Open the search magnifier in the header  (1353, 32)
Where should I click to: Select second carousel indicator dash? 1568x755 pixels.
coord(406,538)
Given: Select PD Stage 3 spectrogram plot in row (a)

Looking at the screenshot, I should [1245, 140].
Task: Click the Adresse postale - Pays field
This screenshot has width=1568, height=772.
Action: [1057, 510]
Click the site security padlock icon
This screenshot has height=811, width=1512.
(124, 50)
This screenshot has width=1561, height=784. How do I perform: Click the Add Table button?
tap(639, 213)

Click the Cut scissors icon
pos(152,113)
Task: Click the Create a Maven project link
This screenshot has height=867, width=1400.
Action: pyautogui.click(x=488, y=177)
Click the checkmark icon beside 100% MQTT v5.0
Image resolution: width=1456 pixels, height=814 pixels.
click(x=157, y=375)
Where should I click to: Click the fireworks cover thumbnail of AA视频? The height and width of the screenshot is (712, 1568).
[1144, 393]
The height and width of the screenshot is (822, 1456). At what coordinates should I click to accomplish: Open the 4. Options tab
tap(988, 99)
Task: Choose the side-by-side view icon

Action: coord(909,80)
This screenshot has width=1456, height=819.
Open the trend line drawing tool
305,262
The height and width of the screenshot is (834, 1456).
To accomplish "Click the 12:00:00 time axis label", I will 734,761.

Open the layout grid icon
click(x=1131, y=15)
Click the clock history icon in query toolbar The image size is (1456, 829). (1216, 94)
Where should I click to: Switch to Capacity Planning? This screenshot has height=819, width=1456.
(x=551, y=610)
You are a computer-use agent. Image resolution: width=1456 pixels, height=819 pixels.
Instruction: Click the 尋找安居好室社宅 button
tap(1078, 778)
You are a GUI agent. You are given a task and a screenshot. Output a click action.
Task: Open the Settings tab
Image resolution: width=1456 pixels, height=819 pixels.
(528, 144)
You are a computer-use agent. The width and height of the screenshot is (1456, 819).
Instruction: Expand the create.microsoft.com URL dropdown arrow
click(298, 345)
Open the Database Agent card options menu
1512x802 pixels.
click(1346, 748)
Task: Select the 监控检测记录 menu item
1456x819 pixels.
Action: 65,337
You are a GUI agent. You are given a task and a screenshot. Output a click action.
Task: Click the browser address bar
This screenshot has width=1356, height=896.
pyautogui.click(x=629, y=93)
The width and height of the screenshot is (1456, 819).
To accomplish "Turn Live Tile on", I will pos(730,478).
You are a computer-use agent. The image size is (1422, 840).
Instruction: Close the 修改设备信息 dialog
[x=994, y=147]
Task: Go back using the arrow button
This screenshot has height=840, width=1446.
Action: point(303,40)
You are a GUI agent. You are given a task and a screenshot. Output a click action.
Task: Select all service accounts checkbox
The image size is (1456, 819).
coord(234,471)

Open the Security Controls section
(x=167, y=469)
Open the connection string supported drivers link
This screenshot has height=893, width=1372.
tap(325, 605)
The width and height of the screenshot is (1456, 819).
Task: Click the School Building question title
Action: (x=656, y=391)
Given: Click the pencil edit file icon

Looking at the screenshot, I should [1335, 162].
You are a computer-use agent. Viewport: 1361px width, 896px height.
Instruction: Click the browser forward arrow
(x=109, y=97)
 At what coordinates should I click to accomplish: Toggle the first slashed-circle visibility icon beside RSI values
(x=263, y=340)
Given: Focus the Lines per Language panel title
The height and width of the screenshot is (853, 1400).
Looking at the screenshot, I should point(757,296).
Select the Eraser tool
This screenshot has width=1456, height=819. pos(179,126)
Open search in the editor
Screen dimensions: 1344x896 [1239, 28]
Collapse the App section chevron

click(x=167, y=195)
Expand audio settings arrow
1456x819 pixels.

* _YOUR GOAL_: All of the entries above must be output word for word.

* _EXERCISE SOLUTION_:
Open the search magnifier in the header  (1353, 32)
Where should I click to: Select second carousel indicator dash? 1568x755 pixels.
coord(406,538)
Given: Select PD Stage 3 spectrogram plot in row (a)

Looking at the screenshot, I should [1245, 140].
Task: Click the Adresse postale - Pays field
This screenshot has width=1568, height=772.
Action: [1057, 510]
Click the site security padlock icon
This screenshot has height=811, width=1512.
(124, 50)
This screenshot has width=1561, height=784. How do I perform: Click the Add Table button?
tap(639, 213)

Click the Cut scissors icon
pos(152,113)
Task: Click the Create a Maven project link
This screenshot has height=867, width=1400.
Action: pyautogui.click(x=488, y=177)
Click the checkmark icon beside 100% MQTT v5.0
Image resolution: width=1456 pixels, height=814 pixels.
click(x=157, y=375)
Where should I click to: Click the fireworks cover thumbnail of AA视频? The height and width of the screenshot is (712, 1568).
[1144, 393]
The height and width of the screenshot is (822, 1456). At what coordinates should I click to accomplish: Open the 4. Options tab
tap(988, 99)
Task: Choose the side-by-side view icon

Action: coord(909,80)
This screenshot has width=1456, height=819.
Open the trend line drawing tool
305,262
The height and width of the screenshot is (834, 1456).
To accomplish "Click the 12:00:00 time axis label", I will 734,761.

Open the layout grid icon
click(x=1131, y=15)
Click the clock history icon in query toolbar The image size is (1456, 829). (1216, 94)
Where should I click to: Switch to Capacity Planning? This screenshot has height=819, width=1456.
(x=551, y=610)
You are a computer-use agent. Image resolution: width=1456 pixels, height=819 pixels.
Instruction: Click the 尋找安居好室社宅 button
tap(1078, 778)
You are a GUI agent. You are given a task and a screenshot. Output a click action.
Task: Open the Settings tab
Image resolution: width=1456 pixels, height=819 pixels.
(528, 144)
You are a computer-use agent. The width and height of the screenshot is (1456, 819).
Instruction: Expand the create.microsoft.com URL dropdown arrow
click(298, 345)
Open the Database Agent card options menu
1512x802 pixels.
click(1346, 748)
Task: Select the 监控检测记录 menu item
1456x819 pixels.
Action: 65,337
You are a GUI agent. You are given a task and a screenshot. Output a click action.
Task: Click the browser address bar
This screenshot has width=1356, height=896.
pyautogui.click(x=629, y=93)
The width and height of the screenshot is (1456, 819).
To accomplish "Turn Live Tile on", I will pos(730,478).
You are a computer-use agent. The image size is (1422, 840).
Instruction: Close the 修改设备信息 dialog
[x=994, y=147]
Task: Go back using the arrow button
This screenshot has height=840, width=1446.
Action: point(303,40)
You are a GUI agent. You are given a task and a screenshot. Output a click action.
Task: Select all service accounts checkbox
The image size is (1456, 819).
coord(234,471)

Open the Security Controls section
(x=167, y=469)
Open the connection string supported drivers link
This screenshot has height=893, width=1372.
tap(325, 605)
The width and height of the screenshot is (1456, 819).
Task: Click the School Building question title
Action: (x=656, y=391)
Given: Click the pencil edit file icon

Looking at the screenshot, I should [1335, 162].
You are a computer-use agent. Viewport: 1361px width, 896px height.
Instruction: Click the browser forward arrow
(x=109, y=97)
 At what coordinates should I click to accomplish: Toggle the first slashed-circle visibility icon beside RSI values
(x=263, y=340)
Given: Focus the Lines per Language panel title
The height and width of the screenshot is (853, 1400).
Looking at the screenshot, I should point(757,296).
Select the Eraser tool
This screenshot has width=1456, height=819. pos(179,126)
Open search in the editor
Screen dimensions: 1344x896 [1239, 28]
Collapse the App section chevron

click(x=167, y=195)
Expand audio settings arrow
1456x819 pixels.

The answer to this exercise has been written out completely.